3. negative — proving a string doesn't exist
Purpose: Search for a string that doesn't appear anywhere in the dataset. Forces a full scan in both systems.
- LogQL:
{namespace="truefoundry"} |= "non-existent log line" - LogsQL:
{namespace="truefoundry"} "non-existent log line"
| Dataset | Loki | VictoriaLogs |
|---|---|---|
| 500 GB | Timeout | 2.2s |
| 300 GB | 2.6s | 266ms |
The negative query is the quiet one. At 300 GB Loki handles it in 2.6 seconds. At 500 GB the resources choke and the query halts — never returns. In production that's the difference between an alert that fires and a dashboard that loads.
ingestion under pressure
We pushed both with 120 flog replicas to find the ceiling.
| Metric | Loki | VictoriaLogs | Delta |
|---|---|---|---|
| Peak ingestion | 20 MB/s | 66 MB/s | 3× higher |
| vCPU (sustained) | 4 vCPU, 100% throttled | 2 vCPU peak | 50% lower |
| Memory | ~4 GiB | ~1.3 GiB | 3× lower |


Loki hit the CPU wall first and never recovered — pinned at 100% throttled while still topping out at 20 MB/s. VictoriaLogs absorbed the same firehose at 3× the throughput, on 72% less CPU and 87% less memory.
load test under traffic
Locust, 10 concurrent users, simulating real read traffic. VictoriaLogs handled 36% more requests per second, p99 latency was 3.6× faster than Loki under load, and tail latency stayed lower at every percentile we measured.


why the gap is this big
Four design choices doing most of the work:
- Full-text indexing. Per-token indices skip line-by-line filtering entirely.

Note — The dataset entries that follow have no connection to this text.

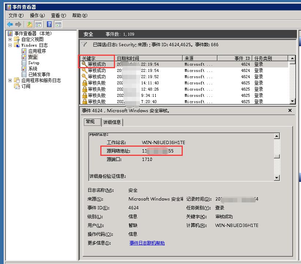Select the 系统 log in tree
The height and width of the screenshot is (264, 301).
33,69
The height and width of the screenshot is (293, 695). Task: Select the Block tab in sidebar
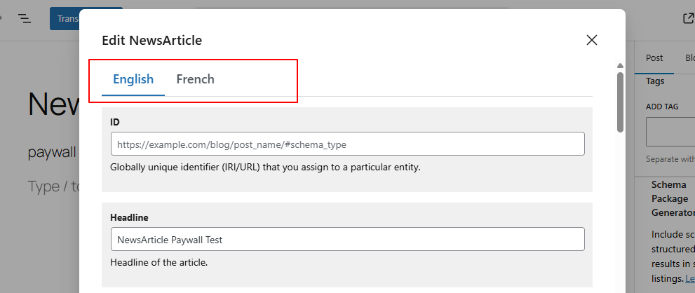(x=689, y=58)
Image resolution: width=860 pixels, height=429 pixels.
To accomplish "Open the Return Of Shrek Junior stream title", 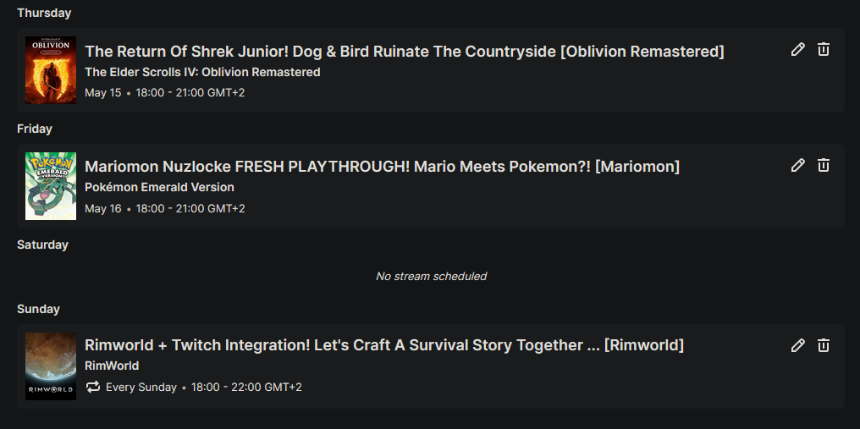I will coord(404,52).
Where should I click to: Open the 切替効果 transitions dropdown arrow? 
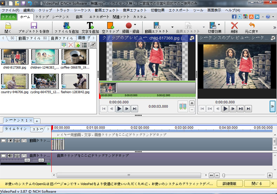click(219, 25)
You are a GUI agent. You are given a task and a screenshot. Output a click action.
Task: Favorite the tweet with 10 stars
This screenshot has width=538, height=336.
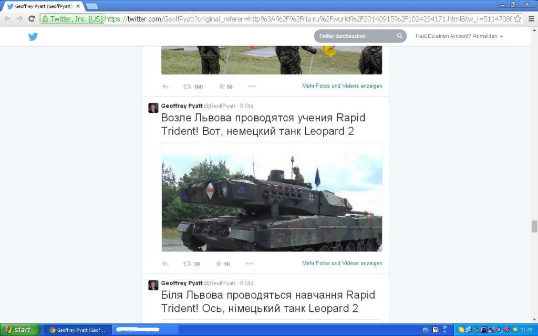tap(219, 264)
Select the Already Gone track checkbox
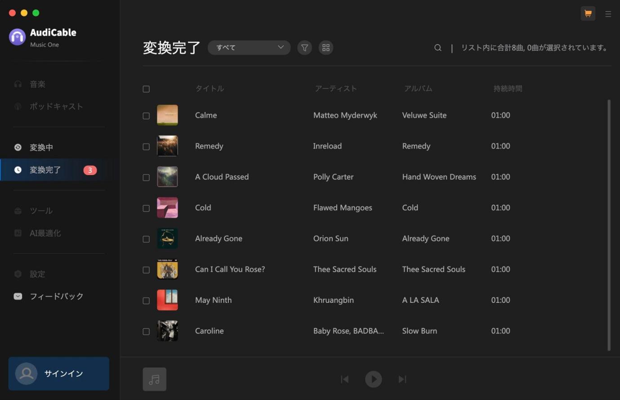 (x=146, y=239)
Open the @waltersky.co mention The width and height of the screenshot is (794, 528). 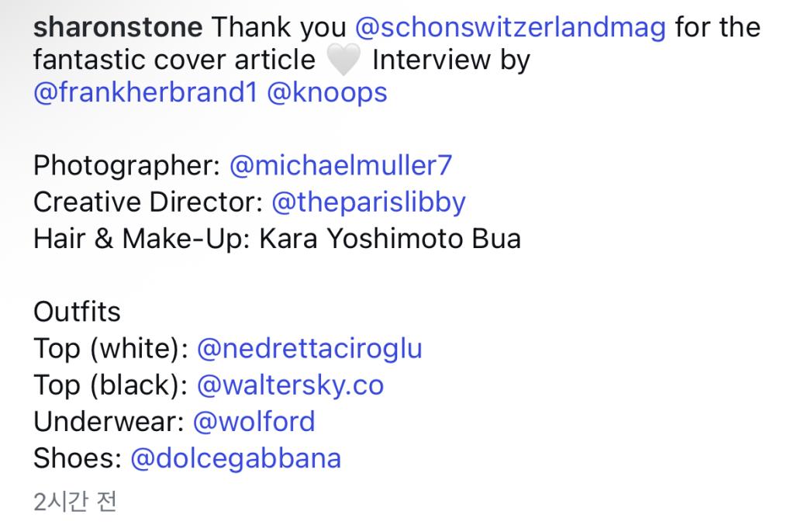tap(290, 385)
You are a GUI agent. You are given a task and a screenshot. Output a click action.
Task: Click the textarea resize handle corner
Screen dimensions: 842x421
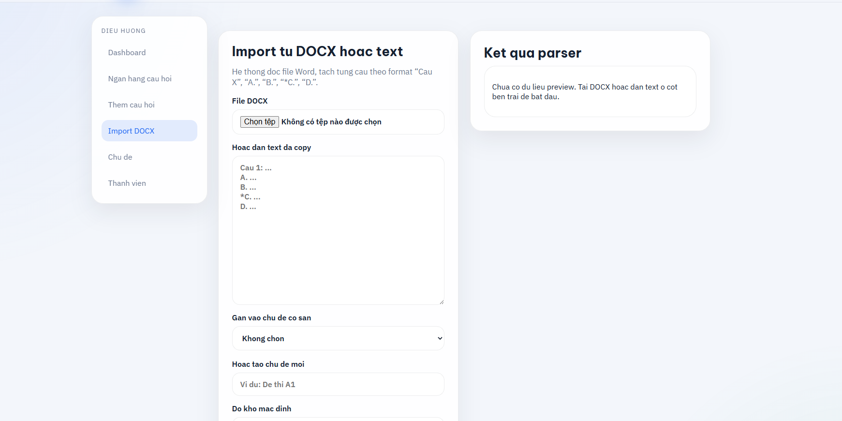pos(442,302)
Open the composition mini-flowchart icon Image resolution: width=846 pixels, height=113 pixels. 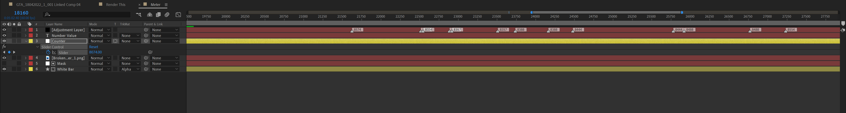[139, 14]

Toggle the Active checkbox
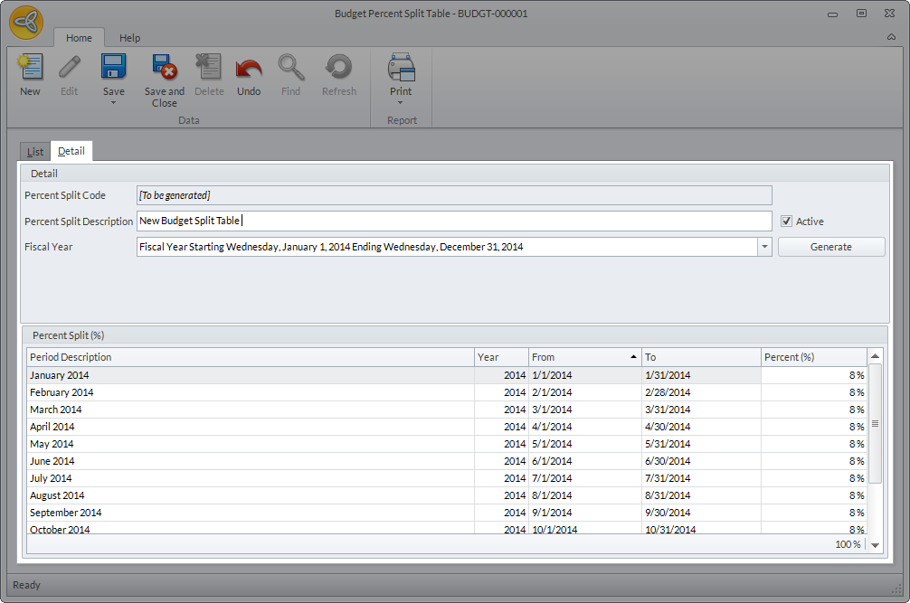click(x=786, y=221)
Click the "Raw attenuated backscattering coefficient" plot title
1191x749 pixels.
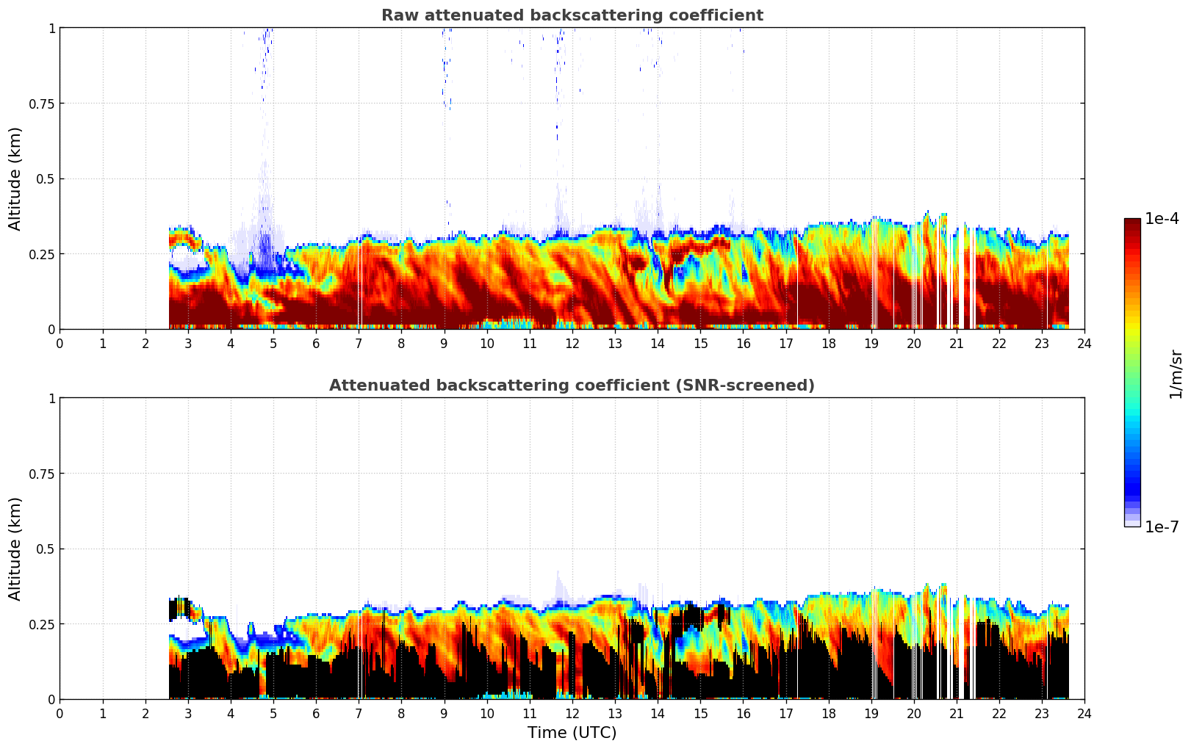click(572, 15)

- Columnar LSM layout. Reads touch only the columns the query asks for; fewer disk seeks.
- Memory discipline. Lower steady-state overhead means more headroom for everything else.
- SIMD search. Vectorised inner loops on commodity CPUs add up over billions of lines.
when to pick which
VictoriaLogs is the right pick when text search and grep-style queries are the primary workload, when ad-hoc exploration across large windows matters, when resource efficiency and bin-packing density are real constraints, or when you want fewer knobs to tune in production.
Loki is the right pick when label-based queries dominate and full-text is rare, when deep Grafana ecosystem integration is non-negotiable, or when you already operate Loki at scale and the migration cost outweighs the wins.
For us, on this workload, the resource economics decided it. The freed memory per node became real infrastructure savings within a quarter. 12 seconds turned into 900 milliseconds with no tuning, and that's the number I keep quoting six months later.